Penulis: Fathur Ammar
Suara USU, Medan. Belakangan ini kita lebih sering mendengar Atau melihat berita tentang bunuh diri . Biasanya kita sering melihatnya lewat di beranda media sosial seperti Instagram, Tiktok maupun Twitter (sekarang namanya “X” ) . Orang yang melakukan bunuh diri pun bermacam-macam dengan alasan yang beragam pula. Sosial media yang harusnya menjadi fasilitas penghubung dan hiburan malah menjadi tempat ajang pamer konten bunuh diri.
Menurut laporan Polri , tren bunuh diri terus meningkat , tahun 2021 ada 613 kasus dan tahun 2022 naik menjadi 816 kasus. Jumlah kasus terbanyak adalah di Jawa Tengah, yakni 380 kasus di tahun 2022. Mirisnya kelompok usia remaja lebih rentan untuk bunuh diri dibandingkan yang lain. Salah satu faktor terbesar penyebab bunuh diri kalangan remaja adalah dampak buruk dari media sosial.
Dampak buruk dari media sosial khususnya pada remaja adalah kegagapan untuk mengikuti perkembangan teknologi yang cepat dan kemampuan yang minim untuk mengolah semua informasi. Usia remaja yang masih mencari jati diri menjadikan media sosial sebagai ajang pembuktian dan aktualisasi diri. Mereka berusaha untuk terus-menerus mengikuti trend dan apa saja yang viral.
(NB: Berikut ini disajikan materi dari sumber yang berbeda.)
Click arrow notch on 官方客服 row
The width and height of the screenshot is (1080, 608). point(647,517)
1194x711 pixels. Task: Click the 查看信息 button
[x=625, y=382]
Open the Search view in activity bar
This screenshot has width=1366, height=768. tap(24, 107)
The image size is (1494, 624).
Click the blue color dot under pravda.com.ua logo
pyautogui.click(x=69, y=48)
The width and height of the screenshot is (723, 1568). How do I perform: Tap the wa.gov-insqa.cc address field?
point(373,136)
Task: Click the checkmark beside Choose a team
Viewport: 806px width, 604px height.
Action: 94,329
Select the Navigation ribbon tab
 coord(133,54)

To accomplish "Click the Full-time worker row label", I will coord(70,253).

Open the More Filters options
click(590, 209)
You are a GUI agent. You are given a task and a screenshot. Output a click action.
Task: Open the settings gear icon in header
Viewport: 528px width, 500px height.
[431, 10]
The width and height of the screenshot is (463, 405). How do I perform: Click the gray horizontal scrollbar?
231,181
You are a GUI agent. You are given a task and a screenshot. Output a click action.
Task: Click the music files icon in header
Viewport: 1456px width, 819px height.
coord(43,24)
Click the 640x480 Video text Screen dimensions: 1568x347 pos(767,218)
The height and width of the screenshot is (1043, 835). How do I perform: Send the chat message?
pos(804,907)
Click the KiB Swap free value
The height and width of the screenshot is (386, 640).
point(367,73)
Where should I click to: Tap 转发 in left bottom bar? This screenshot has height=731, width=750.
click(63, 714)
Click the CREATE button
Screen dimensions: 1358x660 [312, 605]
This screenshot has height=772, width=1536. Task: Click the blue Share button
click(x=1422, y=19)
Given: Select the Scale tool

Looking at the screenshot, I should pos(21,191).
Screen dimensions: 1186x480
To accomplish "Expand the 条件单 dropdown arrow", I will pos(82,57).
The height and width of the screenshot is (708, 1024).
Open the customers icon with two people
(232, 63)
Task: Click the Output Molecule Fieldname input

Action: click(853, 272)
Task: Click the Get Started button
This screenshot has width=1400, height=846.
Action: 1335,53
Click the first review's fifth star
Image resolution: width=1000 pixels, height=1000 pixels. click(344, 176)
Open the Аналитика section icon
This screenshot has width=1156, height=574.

Sehingga timbul rasa Anxiaety (kecemasan) apabila tidak bisa mengikuti trend tersebut.
Para remaja umumnya menjadikan media sosial sebagai ajang membandingkan diri dengan orang lain. Ini dapat merusak citra diri yang sehat. Banyak perempuan merasa penampilannya buruk saat melihat penampilan orang-orang di media sosial
Pada akhirnya para remaja harus lebih bijak dalam menggunakan media sosial . Seharusnya media sosial bisa dimanfaatkan untuk pengembangan diri dan media ekplorasi untuk melihat dunia secara lebih luas. Bukan hanya sebagai media flexing dan ajang untuk saling merendahkan orang lain.